6. How much old Pink Floyd interview segments do you run on Floydian Slip? Are there any special moments from these interviews you can share with us?
People are surprised to know I've only had one member of the band join me on the show: drummer Nick Mason -- and he was on last November. I'm not bragging, and it's not for lack of trying. Fingers are crossed for Roger Waters this summer, and David Gilmour has a solo album coming out in September, so there might be an opportunity there. I've had a number of people close to the band join me: sleeve designers Storm Thorgerson and Aubrey "Po" Powell, producer/engineer Andy Jackson, "Wall" illustrator Gerald Scarfe, and "Atom Heart Mother" collaborator Ron Geesin. All these interviews are archived on floydianslip.com, but I've never re-run them on the show.
7. Now let's talk about Floyd's music specifically. What is your favorite Pink Floyd album and why?
That's a tough one -- like picking your favorite child. If you press me, I'd have to say "The Dark Side of the Moon." The songwriting, musicianship and production are about as good as they get, and the themes are universal and timeless. There's a reason it's still on the Billboard chart 40+ years later.
8. You're going to be hosting a radio special around the re-issue of Roger Waters' 1992 album "Amused To Death." Can you give us some specifics about what you'll be featuring on the show?
The show's timed to coincide with the Surround Sound reissue of Roger's '92 album. I had a chance to hear the 5.1 remix in a studio setting when producer James Guthrie gave a playback at a Floyd academic conference at Princeton last April. Amazing sound.
So the show's devoted to the album, with lots of insight from Roger on what it's all about. It's a challenging album, so hearing what the guy who dreamed it up explain what it's all about is priceless. I think the show includes selections from all 14 tracks.
9. After doing your radio show on Rock stations around the country, what's your take on current Rock music and Rock radio in general?
I wish I could say something that'd surprise you, but I'll say what's true and what people probably expect: I don't listen to a lot of current music, Rock or otherwise. I think there was a time when artists needed to be able to write, play and sing; and image and marketing played a supporting role. Today that seems turned on its head. There are surely modern bands that are the real deal, but I find there's a nearly limitless pool of stuff to dig in to from 30 to 40 years ago that better suits by tastes.
As far as Rock radio is concerned, I'd say its biggest liability is the same as most other radio formats: a fear of being different. I get it: The bottom line needs to be satisfied, and to do that you need to appeal to the greatest common denominator. It's just unfortunate that so many stations are unwilling to go very far out on a limb, when there are listeners hungry for something different. That probably sounds contrary coming from someone who produces a show devoted to a single band, and those statements would make me a hypocrite if all I played was "Money" and "Another Brick in the Wall." What I'm saying is, dig a little deeper.
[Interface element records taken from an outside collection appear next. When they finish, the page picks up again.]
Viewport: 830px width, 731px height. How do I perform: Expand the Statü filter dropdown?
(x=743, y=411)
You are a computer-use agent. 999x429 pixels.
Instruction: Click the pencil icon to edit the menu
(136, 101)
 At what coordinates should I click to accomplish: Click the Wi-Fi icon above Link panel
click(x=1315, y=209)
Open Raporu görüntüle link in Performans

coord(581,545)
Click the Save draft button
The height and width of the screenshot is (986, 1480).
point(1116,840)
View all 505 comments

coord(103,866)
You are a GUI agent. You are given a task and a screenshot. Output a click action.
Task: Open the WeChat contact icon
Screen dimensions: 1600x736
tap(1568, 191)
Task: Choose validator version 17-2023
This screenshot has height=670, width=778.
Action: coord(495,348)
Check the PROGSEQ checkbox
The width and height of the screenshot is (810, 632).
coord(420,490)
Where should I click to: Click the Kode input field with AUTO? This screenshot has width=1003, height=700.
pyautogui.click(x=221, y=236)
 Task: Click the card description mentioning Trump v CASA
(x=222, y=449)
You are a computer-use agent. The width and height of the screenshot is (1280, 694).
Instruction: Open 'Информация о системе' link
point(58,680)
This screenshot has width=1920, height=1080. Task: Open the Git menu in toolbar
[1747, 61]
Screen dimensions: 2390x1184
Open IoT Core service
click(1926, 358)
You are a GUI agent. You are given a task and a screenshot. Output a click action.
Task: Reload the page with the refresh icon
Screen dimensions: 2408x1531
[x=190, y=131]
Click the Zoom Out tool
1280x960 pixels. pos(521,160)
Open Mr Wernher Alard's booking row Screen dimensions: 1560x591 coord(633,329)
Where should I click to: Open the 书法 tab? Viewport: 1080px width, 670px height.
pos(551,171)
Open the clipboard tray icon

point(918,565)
Hit us with something we don't expect every now and then. Make listening to the radio a little bit of an adventure again.
10. Finally, if you were stuck on a desert island, and you only had five Pink Floyd songs to listen to, what would they be and why?
Again, picking the favorite child thing! Okay, how about:
- "Time" ("The Dark Side of the Moon" ) -- Brilliant theme and lyrics, and an excellent percussion introduction.
- "Us and Them" ("The Dark Side of the Moon" ) -- Haunting melody, and huge dynamics. Really moving.
- "Echoes" ("Meddle" ) -- I could pick this one on length alone: 23 minutes. You really get your money's worth out of it, and it contains a number of movements so it's really like several tunes in one.
- "Childhood's End" ("Obscured by Clouds" ) -- Great tune, unfamiliar to many. David's vocals are great, and the lyrics are deep, almost apocalyptic. Love the drumming, too.
- "Have a Cigar" ("Wish You Were Here" ) -- It's got a funky groove to it, which is unusual for Floyd. And you need a little funk.